> **Short problem**
Reproduce the records below in full, replacing each occurrence of "console panel" with "rear panel" and changing nothing else.

--------------------

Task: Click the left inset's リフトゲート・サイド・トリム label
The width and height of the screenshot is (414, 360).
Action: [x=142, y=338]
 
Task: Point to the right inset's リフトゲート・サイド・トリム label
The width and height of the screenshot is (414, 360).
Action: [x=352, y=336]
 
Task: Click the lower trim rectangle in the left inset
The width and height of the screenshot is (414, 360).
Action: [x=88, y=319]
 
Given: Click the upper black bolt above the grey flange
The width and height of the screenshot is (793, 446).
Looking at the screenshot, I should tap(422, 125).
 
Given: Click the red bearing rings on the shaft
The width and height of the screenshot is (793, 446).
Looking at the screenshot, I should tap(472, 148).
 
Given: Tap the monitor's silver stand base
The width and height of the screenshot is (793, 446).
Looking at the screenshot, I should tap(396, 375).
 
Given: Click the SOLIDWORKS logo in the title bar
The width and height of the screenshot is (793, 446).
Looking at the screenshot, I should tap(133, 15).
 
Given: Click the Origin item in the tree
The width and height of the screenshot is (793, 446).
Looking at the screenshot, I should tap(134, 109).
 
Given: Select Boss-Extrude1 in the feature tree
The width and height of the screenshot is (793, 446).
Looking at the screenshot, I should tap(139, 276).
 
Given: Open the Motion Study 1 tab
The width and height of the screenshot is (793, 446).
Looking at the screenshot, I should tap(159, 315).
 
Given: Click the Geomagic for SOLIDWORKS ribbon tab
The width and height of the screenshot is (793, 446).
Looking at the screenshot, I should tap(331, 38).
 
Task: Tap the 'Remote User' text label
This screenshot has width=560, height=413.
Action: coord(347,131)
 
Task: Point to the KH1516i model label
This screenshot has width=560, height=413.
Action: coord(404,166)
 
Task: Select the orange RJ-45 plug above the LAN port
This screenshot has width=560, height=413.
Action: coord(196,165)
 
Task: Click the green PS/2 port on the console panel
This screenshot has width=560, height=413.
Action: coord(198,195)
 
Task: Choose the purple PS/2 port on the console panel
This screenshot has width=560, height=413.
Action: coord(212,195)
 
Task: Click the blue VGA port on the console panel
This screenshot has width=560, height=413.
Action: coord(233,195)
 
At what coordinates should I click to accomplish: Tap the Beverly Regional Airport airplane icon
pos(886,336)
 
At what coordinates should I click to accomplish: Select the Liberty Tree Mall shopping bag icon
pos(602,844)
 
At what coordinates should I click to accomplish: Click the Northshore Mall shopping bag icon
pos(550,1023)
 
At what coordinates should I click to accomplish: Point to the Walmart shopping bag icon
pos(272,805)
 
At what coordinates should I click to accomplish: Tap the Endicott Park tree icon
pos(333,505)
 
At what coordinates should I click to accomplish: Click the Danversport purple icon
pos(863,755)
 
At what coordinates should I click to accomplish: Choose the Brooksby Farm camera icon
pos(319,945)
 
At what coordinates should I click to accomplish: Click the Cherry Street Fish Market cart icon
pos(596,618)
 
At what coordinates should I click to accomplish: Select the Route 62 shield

--------------------

> **Solved exercise**
Task: Click the left inset's リフトゲート・サイド・トリム label
The width and height of the screenshot is (414, 360).
Action: [x=142, y=338]
 
Task: Point to the right inset's リフトゲート・サイド・トリム label
The width and height of the screenshot is (414, 360).
Action: [x=352, y=336]
 
Task: Click the lower trim rectangle in the left inset
The width and height of the screenshot is (414, 360).
Action: [x=88, y=319]
 
Given: Click the upper black bolt above the grey flange
The width and height of the screenshot is (793, 446).
Looking at the screenshot, I should tap(422, 125).
 
Given: Click the red bearing rings on the shaft
The width and height of the screenshot is (793, 446).
Looking at the screenshot, I should tap(472, 148).
 
Given: Tap the monitor's silver stand base
The width and height of the screenshot is (793, 446).
Looking at the screenshot, I should tap(396, 375).
 
Given: Click the SOLIDWORKS logo in the title bar
The width and height of the screenshot is (793, 446).
Looking at the screenshot, I should tap(133, 15).
 
Given: Click the Origin item in the tree
The width and height of the screenshot is (793, 446).
Looking at the screenshot, I should tap(134, 109).
 
Given: Select Boss-Extrude1 in the feature tree
The width and height of the screenshot is (793, 446).
Looking at the screenshot, I should tap(139, 276).
 
Given: Open the Motion Study 1 tab
The width and height of the screenshot is (793, 446).
Looking at the screenshot, I should tap(159, 315).
 
Given: Click the Geomagic for SOLIDWORKS ribbon tab
The width and height of the screenshot is (793, 446).
Looking at the screenshot, I should tap(331, 38).
 
Task: Tap the 'Remote User' text label
This screenshot has width=560, height=413.
Action: coord(347,131)
 
Task: Point to the KH1516i model label
This screenshot has width=560, height=413.
Action: coord(404,166)
 
Task: Select the orange RJ-45 plug above the LAN port
This screenshot has width=560, height=413.
Action: coord(196,165)
 
Task: Click the green PS/2 port on the rear panel
This screenshot has width=560, height=413.
Action: coord(198,195)
 
Task: Choose the purple PS/2 port on the rear panel
This screenshot has width=560, height=413.
Action: coord(212,195)
 
Task: Click the blue VGA port on the rear panel
This screenshot has width=560, height=413.
Action: coord(233,195)
 
At what coordinates should I click to accomplish: Tap the Beverly Regional Airport airplane icon
pos(886,336)
 
At what coordinates should I click to accomplish: Select the Liberty Tree Mall shopping bag icon
pos(602,844)
 
At what coordinates should I click to accomplish: Click the Northshore Mall shopping bag icon
pos(550,1023)
 
At what coordinates should I click to accomplish: Point to the Walmart shopping bag icon
pos(272,805)
 
At what coordinates should I click to accomplish: Tap the Endicott Park tree icon
pos(333,505)
 
At what coordinates should I click to accomplish: Click the Danversport purple icon
pos(863,755)
 
At what coordinates should I click to accomplish: Choose the Brooksby Farm camera icon
pos(319,945)
 
At what coordinates should I click to accomplish: Click the Cherry Street Fish Market cart icon
pos(596,618)
 
At what coordinates should I click to accomplish: Select the Route 62 shield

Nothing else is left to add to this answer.